Chifwe fell into the job a little by accident. The Aito-wel reclamation House is her father's business, and she hadn't thought herself adept to the challenge and hadn't intended to follow in his footsteps. But that's another story!

This is the longest story you've had published. Did you plan to turn it into a twenty thousand word novella?
I started out by trying to keep it to short story mode, but the world just kept coming and coming, and before I knew it had I had a novella on my hands. I didn't plan it like that it all. I got myself excited with all the sights, sounds, and smells of the city, and the characters became too interesting to make into simple character sketches. It all clicked into place nicely, and almost by accident I built a big world with huge potential.

Do you have plans to write more in this universe?
The simple answer is: Yes. The potential of the world I mentioned has already manifested into a story that has found a home. "The Long Trip Home" ("Daughters of Frankenstein: Lesbian Mad Scientists", Lethe Press) features Chifwe and Ba Luen as elderly women helping their friends Aroha Raharuhi, an airship engineer, and Cinnamon Darling, a contortionist and airship pilot, build the greatest airship of its time.

Chifwe's apprenticeship is that "other story" I alluded to, which I'm currently shopping around. This story includes Yedenda, a Shadow Highway spy, which offers up lots of interesting opportunities for other stories.

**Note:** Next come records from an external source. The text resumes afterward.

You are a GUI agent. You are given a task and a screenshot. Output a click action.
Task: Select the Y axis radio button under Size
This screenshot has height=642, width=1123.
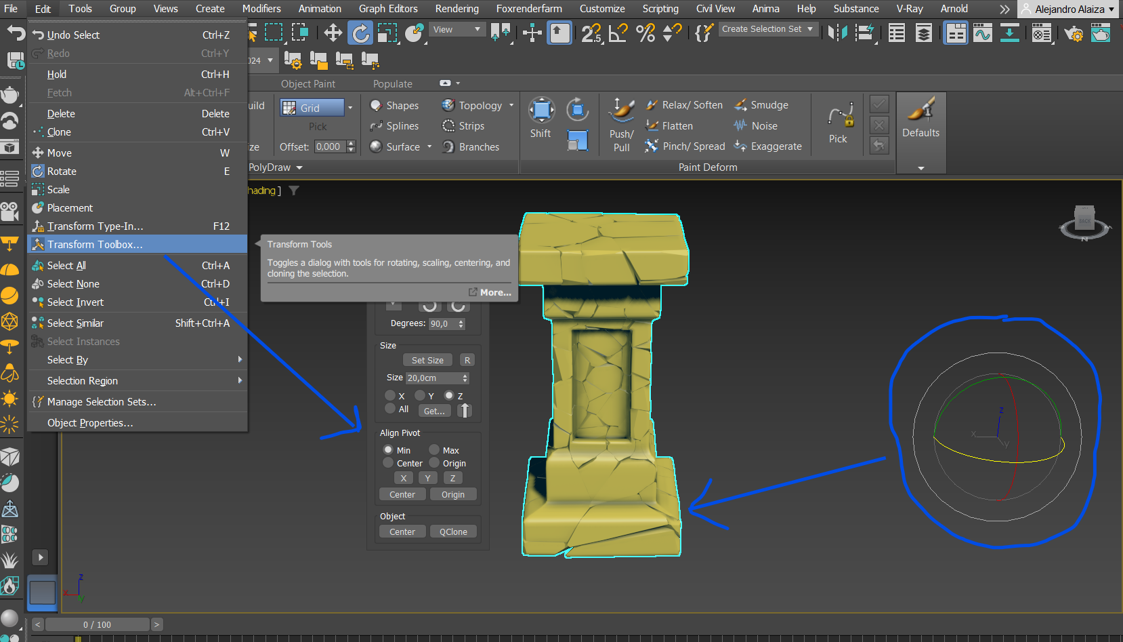(420, 395)
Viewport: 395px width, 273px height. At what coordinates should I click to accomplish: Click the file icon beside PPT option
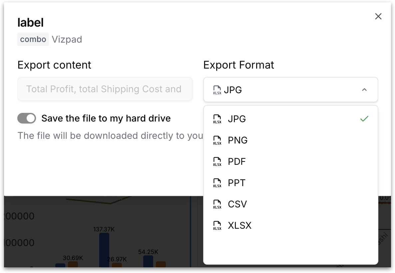click(217, 183)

I'm also trying to write Cinnamon's origin story since she presented as such a delicious character in "Long Trip", but she's giving me lots of difficulties - she's delicious AND temperamental!

Monday, September 7, 2015

The Circus has come to town! ASIM Issue 61 now available

Andromeda Spaceways Inflight Magazine Issue 61 is now available for purchase!

It's been a long journey towards getting my first River City story published - it was accepted two years and three months ago by ASIM, and now it's finally here.

So, now I can introduce you to the world of Chifwe, the reclamation specialist and animagus, and Ba Luen, daughter of the circus and engineer, in "Long's Confandabulous Clockwork Carnival and Circus, and Cats of Many Persuasions."

"Circus" is my longest story to date, a novella clocking in at just under twenty thousand words.

Enjoy!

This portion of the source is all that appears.